▶ Task description:
Exactly as they appear below, repeat the lines from the one with "Contact us: +39" through the one with "User Guide (182, 1121)". Drop every picture.

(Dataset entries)
- - - - - - -

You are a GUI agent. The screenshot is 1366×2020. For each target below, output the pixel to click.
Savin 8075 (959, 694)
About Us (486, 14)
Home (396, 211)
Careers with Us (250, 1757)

- - - - - - -

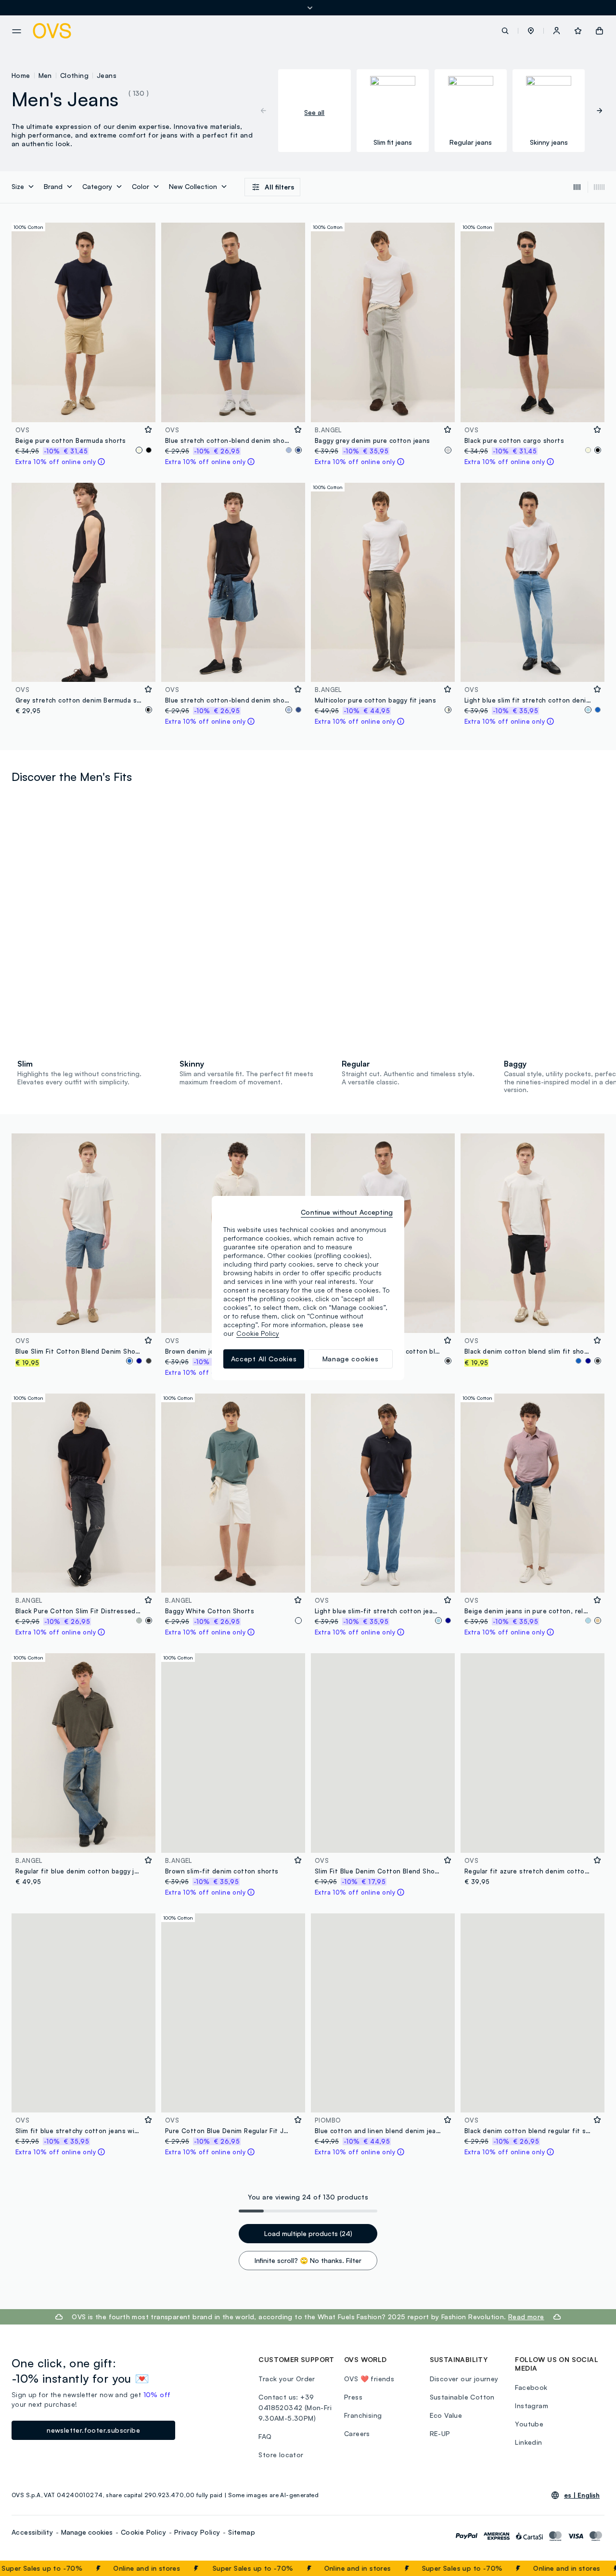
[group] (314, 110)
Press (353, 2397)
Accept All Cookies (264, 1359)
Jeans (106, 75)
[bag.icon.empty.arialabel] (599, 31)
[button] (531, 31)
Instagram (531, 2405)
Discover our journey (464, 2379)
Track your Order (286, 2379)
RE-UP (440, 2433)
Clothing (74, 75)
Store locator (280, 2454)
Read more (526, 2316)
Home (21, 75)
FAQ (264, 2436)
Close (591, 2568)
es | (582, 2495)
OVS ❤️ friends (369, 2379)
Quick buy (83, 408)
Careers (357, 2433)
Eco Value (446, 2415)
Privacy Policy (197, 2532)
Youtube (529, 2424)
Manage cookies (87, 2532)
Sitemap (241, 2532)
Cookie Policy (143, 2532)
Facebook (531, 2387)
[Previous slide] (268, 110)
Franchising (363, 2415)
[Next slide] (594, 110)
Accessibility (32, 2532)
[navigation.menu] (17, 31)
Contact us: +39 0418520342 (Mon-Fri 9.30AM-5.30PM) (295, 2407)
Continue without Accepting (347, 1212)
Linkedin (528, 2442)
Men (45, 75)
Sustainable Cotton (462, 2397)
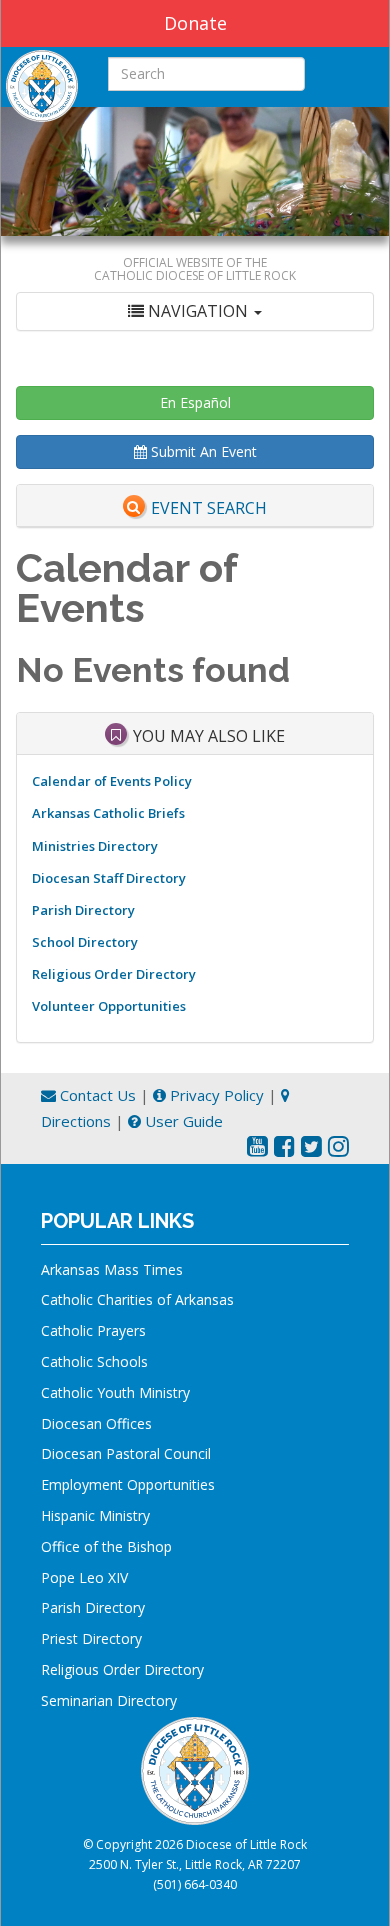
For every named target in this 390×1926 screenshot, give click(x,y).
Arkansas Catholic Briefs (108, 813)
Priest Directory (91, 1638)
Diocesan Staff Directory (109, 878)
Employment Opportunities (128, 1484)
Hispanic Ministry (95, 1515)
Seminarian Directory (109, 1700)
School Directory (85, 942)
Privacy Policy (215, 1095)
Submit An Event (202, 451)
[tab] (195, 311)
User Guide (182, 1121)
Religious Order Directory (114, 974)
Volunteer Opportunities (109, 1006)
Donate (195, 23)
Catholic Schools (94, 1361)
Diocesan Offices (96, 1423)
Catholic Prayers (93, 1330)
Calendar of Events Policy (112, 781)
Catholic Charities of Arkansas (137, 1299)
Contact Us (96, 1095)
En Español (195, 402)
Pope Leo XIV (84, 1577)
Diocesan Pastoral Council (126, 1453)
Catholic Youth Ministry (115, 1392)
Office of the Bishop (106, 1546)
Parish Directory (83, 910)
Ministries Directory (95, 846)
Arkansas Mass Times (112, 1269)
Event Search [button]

- - - - - - -

▶ Answer for this exercise:
Contact us: +39 0418520342 (Mon-Fri 9.30AM-5.30PM) (295, 2407)
Continue without Accepting (347, 1212)
Linkedin (528, 2442)
Men (45, 75)
Sustainable Cotton (462, 2397)
For every named target in this 390×1926 screenshot, give click(x,y).
Arkansas Catholic Briefs (108, 813)
Priest Directory (91, 1638)
Diocesan Staff Directory (109, 878)
Employment Opportunities (128, 1484)
Hispanic Ministry (95, 1515)
Seminarian Directory (109, 1700)
School Directory (85, 942)
Privacy Policy (215, 1095)
Submit An Event (202, 451)
[tab] (195, 311)
User Guide (182, 1121)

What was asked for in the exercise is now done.